“Blown”: A Novel Set in the World of the Sea Org

BlownBlown| Lauren Halsted Burroughs | 2016 | ISBN 978–0-692-68160-2 | Read Online

There is currently only one other novel (that I know of) set in the closed social world of Scientology, “The Symphony of Lief“, by Paul Y Csige. “Blown” is a welcome addition to this tiny sub-genre.

“Blown” is written by an outsider who is acting as a ghost writer for an ex-Scientologist. The content is based on her principal’s experience as a young, female, second generation Scientologist, who joined the Sea Org at an early age.

The Sea Org presents itself as equivalent to a monastic order, where the most dedicated Scientologists dedicate themselves to the cause. They wear pseudo-naval uniforms because the founder of Scientology, L Ron Hubbard served in the US Navy. Although his career was actually undistinguished, Scientologist are told that he was a war hero.

The reality of Sea Org ‘service’ is equally disappointing. Many members are children of Scientologists who are pressured to join, or recruited straight out of Scientology schools (Download Evening Standard article about the UK’s “Greenfields School”). Having had no meaningful education they are consigned to a life of manual labour, for example restoring buildings bought by the Church of Scientology.

At the same time, they are required to ‘study’ Scientology and are subject to direct control over every aspect of their lives. This occurs both indirectly (through the requirements of Scientology and practice) and directly (though the application of military-style ‘discipline’ that is indistinguishable from abuse).

“Blown” principally follows the lives of two sisters (Amory and Riley) and their friend Daisy through their early careers in the Sea Org, and shows how destructive this kind of total institution is to human relationships and welfare.

Sea Org posterAs an outsider myself, I don’t know how accurately the narrative speaks to the real experience of the Sea Org. However, from what I know of Scientology doctrine and practice, and the culture of the Sea Org, it all seems accurate and well-researched.

The narrative touches on all of the repressive  and controlling aspects of Sea Org life – the restricted diet, sleep deprivation, abusive ‘discipline’, internal politics, manual labour and the smug, infuriating arrogance of those in ‘authority’, for whom the ends justify the means.

Sea Org Contract

Click on any image to see a larger version in a new tab.

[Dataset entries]
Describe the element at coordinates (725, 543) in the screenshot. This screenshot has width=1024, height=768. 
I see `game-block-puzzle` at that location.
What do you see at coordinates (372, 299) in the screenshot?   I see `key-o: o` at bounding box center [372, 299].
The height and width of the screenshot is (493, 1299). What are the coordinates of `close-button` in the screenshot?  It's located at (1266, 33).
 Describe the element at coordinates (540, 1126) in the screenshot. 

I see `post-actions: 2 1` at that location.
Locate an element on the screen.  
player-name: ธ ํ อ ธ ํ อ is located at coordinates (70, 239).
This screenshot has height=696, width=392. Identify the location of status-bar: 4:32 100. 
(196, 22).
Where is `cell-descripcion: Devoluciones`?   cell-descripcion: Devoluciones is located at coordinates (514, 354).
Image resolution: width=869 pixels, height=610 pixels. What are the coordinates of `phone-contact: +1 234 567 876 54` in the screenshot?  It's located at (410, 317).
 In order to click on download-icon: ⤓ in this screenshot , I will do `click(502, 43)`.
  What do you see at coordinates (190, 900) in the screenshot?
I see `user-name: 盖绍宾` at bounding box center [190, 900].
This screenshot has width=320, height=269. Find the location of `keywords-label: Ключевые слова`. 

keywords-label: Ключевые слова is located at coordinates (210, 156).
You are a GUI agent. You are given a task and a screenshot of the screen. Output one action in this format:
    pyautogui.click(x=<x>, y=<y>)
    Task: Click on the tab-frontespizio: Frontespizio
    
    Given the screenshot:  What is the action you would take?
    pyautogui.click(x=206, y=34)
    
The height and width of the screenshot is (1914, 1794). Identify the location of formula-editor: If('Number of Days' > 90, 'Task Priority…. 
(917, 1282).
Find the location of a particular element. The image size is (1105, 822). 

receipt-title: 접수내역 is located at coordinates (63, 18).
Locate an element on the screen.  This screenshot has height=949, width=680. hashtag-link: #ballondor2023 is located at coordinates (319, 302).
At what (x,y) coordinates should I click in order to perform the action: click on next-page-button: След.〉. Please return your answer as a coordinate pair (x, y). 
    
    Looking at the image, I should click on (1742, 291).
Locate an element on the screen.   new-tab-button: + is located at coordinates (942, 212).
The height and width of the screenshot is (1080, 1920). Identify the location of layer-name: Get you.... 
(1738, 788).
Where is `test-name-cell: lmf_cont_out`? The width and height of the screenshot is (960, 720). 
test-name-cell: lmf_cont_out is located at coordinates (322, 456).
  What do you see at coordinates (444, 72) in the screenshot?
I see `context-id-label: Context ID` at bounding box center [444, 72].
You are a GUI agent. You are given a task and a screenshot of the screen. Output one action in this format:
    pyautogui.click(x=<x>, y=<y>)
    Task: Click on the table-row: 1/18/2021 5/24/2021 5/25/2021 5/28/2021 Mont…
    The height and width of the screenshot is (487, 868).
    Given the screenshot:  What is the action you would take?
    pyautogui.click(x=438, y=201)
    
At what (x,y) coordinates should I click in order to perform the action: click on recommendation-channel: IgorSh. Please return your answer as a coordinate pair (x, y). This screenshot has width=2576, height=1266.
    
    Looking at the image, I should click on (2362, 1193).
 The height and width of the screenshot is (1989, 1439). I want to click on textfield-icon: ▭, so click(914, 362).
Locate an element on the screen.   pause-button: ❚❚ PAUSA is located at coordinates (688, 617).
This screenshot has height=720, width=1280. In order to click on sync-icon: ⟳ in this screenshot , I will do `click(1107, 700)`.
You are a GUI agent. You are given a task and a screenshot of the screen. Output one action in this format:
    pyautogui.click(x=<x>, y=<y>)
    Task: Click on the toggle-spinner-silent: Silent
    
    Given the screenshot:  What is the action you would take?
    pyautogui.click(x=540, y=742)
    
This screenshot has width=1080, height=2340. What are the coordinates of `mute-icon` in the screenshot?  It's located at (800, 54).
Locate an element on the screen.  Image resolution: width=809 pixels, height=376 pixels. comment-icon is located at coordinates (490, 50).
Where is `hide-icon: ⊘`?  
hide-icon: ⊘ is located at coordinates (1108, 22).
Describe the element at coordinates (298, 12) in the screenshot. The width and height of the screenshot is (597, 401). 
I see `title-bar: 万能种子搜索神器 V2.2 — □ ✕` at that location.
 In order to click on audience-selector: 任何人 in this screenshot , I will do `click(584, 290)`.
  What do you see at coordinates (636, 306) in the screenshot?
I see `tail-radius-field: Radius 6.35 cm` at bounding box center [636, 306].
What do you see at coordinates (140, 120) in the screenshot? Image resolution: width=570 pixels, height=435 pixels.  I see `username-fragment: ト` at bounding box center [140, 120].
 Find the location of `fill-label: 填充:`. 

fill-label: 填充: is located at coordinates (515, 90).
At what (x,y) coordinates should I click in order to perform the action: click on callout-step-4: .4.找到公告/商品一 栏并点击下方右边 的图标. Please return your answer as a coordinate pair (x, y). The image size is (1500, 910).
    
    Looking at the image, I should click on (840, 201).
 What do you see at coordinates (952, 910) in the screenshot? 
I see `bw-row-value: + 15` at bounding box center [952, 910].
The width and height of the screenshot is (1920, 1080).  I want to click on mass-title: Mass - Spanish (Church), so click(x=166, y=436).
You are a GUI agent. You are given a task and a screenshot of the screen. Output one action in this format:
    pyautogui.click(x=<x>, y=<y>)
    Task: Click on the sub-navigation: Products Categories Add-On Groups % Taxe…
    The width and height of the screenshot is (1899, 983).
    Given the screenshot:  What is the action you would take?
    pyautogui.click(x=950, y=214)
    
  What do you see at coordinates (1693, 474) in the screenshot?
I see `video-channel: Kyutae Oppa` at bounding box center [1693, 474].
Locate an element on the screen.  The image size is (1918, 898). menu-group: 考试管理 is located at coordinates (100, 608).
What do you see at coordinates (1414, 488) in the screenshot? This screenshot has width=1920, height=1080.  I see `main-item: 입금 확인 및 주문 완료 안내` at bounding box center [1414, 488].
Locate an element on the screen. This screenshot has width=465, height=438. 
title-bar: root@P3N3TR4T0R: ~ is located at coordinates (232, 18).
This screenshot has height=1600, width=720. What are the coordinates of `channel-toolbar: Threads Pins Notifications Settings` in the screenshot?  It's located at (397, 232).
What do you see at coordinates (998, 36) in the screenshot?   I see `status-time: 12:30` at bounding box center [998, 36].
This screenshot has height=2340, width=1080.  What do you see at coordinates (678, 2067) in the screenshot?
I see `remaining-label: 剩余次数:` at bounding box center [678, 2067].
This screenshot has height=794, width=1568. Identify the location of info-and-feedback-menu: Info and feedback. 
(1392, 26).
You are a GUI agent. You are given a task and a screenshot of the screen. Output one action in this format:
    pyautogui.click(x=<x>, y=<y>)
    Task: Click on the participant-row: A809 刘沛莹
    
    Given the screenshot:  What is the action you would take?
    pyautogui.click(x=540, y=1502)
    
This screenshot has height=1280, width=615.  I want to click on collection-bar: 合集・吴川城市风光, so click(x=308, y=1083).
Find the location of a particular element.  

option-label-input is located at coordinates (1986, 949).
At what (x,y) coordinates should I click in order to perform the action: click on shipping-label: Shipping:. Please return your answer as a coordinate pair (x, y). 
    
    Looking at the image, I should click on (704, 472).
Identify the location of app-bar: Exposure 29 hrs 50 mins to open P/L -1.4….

• Exercise instructions
1. Using the review of the novel Blown, decide whether each statement agrees with it: (a) the novel follows two sisters and a friend named Daisy; (b) L Ron Hubbard's naval career was distinguished; (c) the author of the novel is an ex-Scientologist. Please answer yes or no for each and quote the words that decide it.
2. Write what comes next in the review of the novel Blown, picking up after its final sentence.

• Answers for the exercise
1.
(a) Yes: "“Blown” principally follows the lives of two sisters (Amory and Riley) and their friend Daisy"
(b) No: "Although his career was actually undistinguished"
(c) No: "“Blown” is written by an outsider who is acting as a ghost writer for an ex-Scientologist."

2.
One early scene follows the kids signing Sea Org contracts which bind them to a tragi-comic billion years of service to the Sea Org, through many reincarnations. This contract, and this practice is real, and taken quite seriously.

Telling it all as a story which revolves around a few individuals, all of whom are victims of the Sea Org regime, brings home the human consequences of this kind of high-control situation, where the welfare of the individual is totally subordinated to the interests of the organisation.

In a brave move, the author assumes that the reader knows enough about Scientology to understand (for example) what happens during Scientology ‘auditing’ and the implications of being sent to ‘ethics’. This allows the narrative to flow, but if you are a newcomer to Scientology-watching, you may need to look up Scientology doctrines and practices which play a crucial role in the plot.

She manages to cover a lot of ground, including the awful reality of Sea Org policy regarding children. If a Sea Org ‘officer’ becomes pregnant, they are placed under considerable pressure to terminate that pregnancy. If they decline to do so, they will be placed in a punishment detail (the RPF) where the pressure will increase.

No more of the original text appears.